Alexandria Ocasio-Cortez Will Give Congress a Twitter Workshop

Alexandria Ocasio-Cortez Will Give Congress a Twitter Workshop

Social media is truly a mysterious and powerful force to behold. From launching movements to influencing elections and even making an egg the most popular personality on the internet, social media has grown to become a powerful tool that when wielded responsibly can be incredibly effective. No one in Congress knows this better than New York Representative Alexandria Ocasio-Cortez.

The freshman Congresswoman had already won over the internet long before the last ballot was cast in the midterm elections and has since ridden into the House on that wave of momentum with a message that's resonating with young voters and a fearless attitude. Having already fought off countless GOP trolls, Ocasio-Cortez is no stranger to a pitch-perfect clapback but now she may face her biggest challenge yet; teaching old people how to tweet.

The House Democratic Policy and Communications Committee announced that it will hosting a workshop on "the most effective ways to engage constituents on Twitter and the importance of digital storytelling" which will be led by Ocasio-Cortez. And while some of the congresswoman's freshman peers like Ilhan Omar or Rashida Tlaib may not need any help in that department, Connecticut Congressman Jim Haines, who is also be leading the session, explained that "the older generation of members and senators is pretty clueless on the social media platforms. It's pretty clear that a lot of members have 25-year-olds in their offices."
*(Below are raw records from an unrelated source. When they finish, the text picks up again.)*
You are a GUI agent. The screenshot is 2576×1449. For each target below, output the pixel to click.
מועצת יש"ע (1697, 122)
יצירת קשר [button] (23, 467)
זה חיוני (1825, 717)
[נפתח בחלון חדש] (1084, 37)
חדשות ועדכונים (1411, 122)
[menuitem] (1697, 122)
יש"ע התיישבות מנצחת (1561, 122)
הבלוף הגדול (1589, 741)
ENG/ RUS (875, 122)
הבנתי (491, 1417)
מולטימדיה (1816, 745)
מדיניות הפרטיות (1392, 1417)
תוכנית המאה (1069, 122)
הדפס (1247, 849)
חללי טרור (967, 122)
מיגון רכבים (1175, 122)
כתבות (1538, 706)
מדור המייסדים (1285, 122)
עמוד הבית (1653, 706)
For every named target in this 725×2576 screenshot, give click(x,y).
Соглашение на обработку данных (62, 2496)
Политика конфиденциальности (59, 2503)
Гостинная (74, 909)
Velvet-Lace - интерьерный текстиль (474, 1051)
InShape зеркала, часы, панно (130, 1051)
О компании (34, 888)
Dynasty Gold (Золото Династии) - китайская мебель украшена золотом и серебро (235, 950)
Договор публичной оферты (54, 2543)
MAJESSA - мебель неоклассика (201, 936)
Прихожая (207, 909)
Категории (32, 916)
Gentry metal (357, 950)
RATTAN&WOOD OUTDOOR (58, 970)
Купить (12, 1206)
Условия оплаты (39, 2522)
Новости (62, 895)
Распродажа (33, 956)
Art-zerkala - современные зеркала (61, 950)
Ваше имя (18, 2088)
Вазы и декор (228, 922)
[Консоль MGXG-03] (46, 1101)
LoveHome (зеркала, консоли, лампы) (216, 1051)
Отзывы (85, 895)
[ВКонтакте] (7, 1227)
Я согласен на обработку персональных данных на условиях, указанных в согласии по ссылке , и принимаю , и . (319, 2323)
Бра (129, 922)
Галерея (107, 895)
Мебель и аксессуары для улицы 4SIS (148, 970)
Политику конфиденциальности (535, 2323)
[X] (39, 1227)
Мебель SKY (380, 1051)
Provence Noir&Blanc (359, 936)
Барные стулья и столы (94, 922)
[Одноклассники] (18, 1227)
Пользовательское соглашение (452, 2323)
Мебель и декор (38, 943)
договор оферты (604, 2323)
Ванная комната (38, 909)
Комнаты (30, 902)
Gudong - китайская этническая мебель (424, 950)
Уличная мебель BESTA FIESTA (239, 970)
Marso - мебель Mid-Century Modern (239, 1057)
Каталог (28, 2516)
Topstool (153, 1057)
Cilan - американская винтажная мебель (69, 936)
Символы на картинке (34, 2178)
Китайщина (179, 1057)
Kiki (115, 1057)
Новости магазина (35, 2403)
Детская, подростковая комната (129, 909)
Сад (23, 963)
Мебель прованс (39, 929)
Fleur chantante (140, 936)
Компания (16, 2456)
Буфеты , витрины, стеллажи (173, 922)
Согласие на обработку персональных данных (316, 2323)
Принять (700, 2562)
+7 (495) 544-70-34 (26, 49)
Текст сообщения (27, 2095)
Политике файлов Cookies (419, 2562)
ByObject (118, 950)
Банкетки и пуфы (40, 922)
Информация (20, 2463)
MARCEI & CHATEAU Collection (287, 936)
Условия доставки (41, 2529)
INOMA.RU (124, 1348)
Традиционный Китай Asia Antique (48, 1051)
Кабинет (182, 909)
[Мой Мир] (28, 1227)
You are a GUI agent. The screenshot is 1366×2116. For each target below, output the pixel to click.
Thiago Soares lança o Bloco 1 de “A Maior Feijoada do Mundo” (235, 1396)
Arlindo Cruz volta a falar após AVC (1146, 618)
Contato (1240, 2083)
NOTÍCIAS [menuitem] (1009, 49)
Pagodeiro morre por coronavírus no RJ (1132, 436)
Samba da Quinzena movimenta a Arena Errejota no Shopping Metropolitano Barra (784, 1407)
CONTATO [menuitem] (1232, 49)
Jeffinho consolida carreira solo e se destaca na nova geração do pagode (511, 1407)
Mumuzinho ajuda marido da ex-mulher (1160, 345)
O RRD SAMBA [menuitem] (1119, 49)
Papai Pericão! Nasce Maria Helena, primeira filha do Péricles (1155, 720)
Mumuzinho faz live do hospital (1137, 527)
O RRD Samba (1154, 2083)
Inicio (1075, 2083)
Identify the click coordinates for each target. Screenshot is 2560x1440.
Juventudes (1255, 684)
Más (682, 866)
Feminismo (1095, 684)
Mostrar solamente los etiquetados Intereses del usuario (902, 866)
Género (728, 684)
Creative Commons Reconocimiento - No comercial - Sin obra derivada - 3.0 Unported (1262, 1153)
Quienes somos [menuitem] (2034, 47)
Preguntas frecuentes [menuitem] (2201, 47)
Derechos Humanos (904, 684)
Haines admits that he has nowhere near the number of followers that Ocasio-Cortez has amassed but the representative does know a thing or two about writing a commuter transit-based haiku. A charming blend of dad humor with a sensibility for topical non-sequiturs, here's just a taste of Haines' unique brand of content:

The though of having to explain to Nancy Pelosi what a meme is send chills down our spines, one has to commend for Ocasio-Cortez and Haines for stepping up to the plate. Looking at the role social media played in influencing the last presidential election, it certainly couldn't hurt for the Democrats to invest a little time in bridging the generational gap.